I learned enough in signals and systems (the class I hated the most in school) to know the theory of what I wanted.  I wanted a discretely calculated (because floating point numbers take a lot of process time on arduinos) FFT (fast Fourier transform).  And I knew that I didn't have the wherewithal to do it myself.

So, I stumbled upon a pre-built FFT library one day on the interwebs, dropped it in, and off we go.  I now have a locally calculated FFT that gives me some pretty lines that dance to the music.  It has some problems.  It probably only registers up to 500Hz and even then it seems to have a ton of noise built into the signal path.  The arduino ADC (analog to digital converter) only reads the positive side of an AC signal from an audio source, so about half the signal is missing.  I did try to get round this with a coupling capacitor and some other circuitry, but the result still isn't perfect.  The typical signal from a MP3 player maxes out around 2.5V, which means your signal is at best 1/2 the voltage you want it to be, and small voltage signals means more noise and more problems.

But I got it done locally on the micro-controllers.  $500 saved.  Job done none the less.

And this brings us to the second half of the video.  Almost more impressive.  Or certainly a more lengthy discussion.  Oh boy.

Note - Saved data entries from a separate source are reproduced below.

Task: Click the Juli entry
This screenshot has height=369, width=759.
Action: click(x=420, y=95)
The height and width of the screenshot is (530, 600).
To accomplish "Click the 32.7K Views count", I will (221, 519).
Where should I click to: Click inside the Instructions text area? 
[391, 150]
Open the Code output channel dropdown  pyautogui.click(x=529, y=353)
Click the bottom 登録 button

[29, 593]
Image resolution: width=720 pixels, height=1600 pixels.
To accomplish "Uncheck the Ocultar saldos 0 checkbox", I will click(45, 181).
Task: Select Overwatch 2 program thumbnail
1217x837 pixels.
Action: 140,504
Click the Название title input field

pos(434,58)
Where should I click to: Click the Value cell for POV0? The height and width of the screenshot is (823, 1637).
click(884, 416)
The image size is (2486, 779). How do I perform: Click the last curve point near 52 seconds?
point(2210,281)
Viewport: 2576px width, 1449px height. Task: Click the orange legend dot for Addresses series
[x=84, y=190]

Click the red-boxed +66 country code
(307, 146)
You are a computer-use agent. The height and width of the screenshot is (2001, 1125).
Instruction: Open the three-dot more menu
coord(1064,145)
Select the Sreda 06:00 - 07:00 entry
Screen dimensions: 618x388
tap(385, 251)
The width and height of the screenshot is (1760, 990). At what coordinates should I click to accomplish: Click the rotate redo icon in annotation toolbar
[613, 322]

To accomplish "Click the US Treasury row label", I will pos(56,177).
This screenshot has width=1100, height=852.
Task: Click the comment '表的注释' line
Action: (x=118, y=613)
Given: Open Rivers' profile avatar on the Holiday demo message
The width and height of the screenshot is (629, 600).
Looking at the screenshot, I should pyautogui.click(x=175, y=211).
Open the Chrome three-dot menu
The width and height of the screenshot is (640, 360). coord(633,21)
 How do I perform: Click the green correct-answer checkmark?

The side lights.  They're a hug part of most builds, because that's the extent that most others go for with their lights.  Simple reason: you need to see, that gets rid of the front display.  I've gotten around that with the camera and video goggles.  I didn't get around to the side lights until rather late in the game here.

I must one up everything, that's a given.  So, no cellophane covered LEDs here.  Nope, instead I'll continue the RGB trend and give each bar 3 RGB LEDs.  All kinds of coolness ensue as a result.  As you see in the videos, you have scrolling rainbows in the horizontal, in the vertical, and diagonal.  How cool is that?  It basically an extension of the display itself.  Tons of flexibility, limited only to the code I bother to write.

But like everything, there has to be some caveats and some problems.  This is where my new best friend (he who is building another copy of the helmet, otherwise known as ThreeFF) comes in and his innate ability to ask questions.  Plenty of times they're questions and problems I've thought out (like how do you see in the dark: headlights), and I explain as much.  But it's very helpful when he calls out the bits I haven't thought of.

He points out, simply, that if I used a rainbow, like you see in the video, I'm essentially using 1/6 the power of the main display (1 rainbowduino instead of 6) to light up roughly the same surface area with the side bars.  Yah, problems.  This eventually turned into an epic saga, in which I became knowledgeable about almost every off the shelf LED lighting system in the hobby electronics scene, from shiftbrites, BlinkMs, bliptronics, etc.  But as always that's discussion for other another time.

DPHP 9 - A.I. = Attenuated Intelligence

Yep. Pong. Seriously, why wouldn't you?  The hard part?  Faking being human, and failing like a real human.  I mean, I could do the MONOCRON thing and have it tell time our just count up in increments, but wheres the fun in that?  No, I wanted some AI's that would play against each other, relatively evenly matched.  Apparently it's the sign of a good AI if it can play itself and stay relatively matched.  Bonus points if it manages to use different tactics and still score very close.  But anyways, evenly matched AI's are mostly likely to just volley endlessly, which isn't very sporting, or interesting, or technically challenging, or going to sound impressive in programming circles, etc etc. 

The breakthrough came when I included some 'random tiring' where one of the AI's would reduce in skill over time.  Theoretically, this could lead to an interesting situation where a paddle would 'negatively follow' the ball and move in the opposite direction, but hasn't happened yet.  I will worship the day that it does though, especially if both paddles manage to go negative at the same time.

Also, Pacman sprites fit on my display.  Neat.  I wish more of the Megaman sprites fit.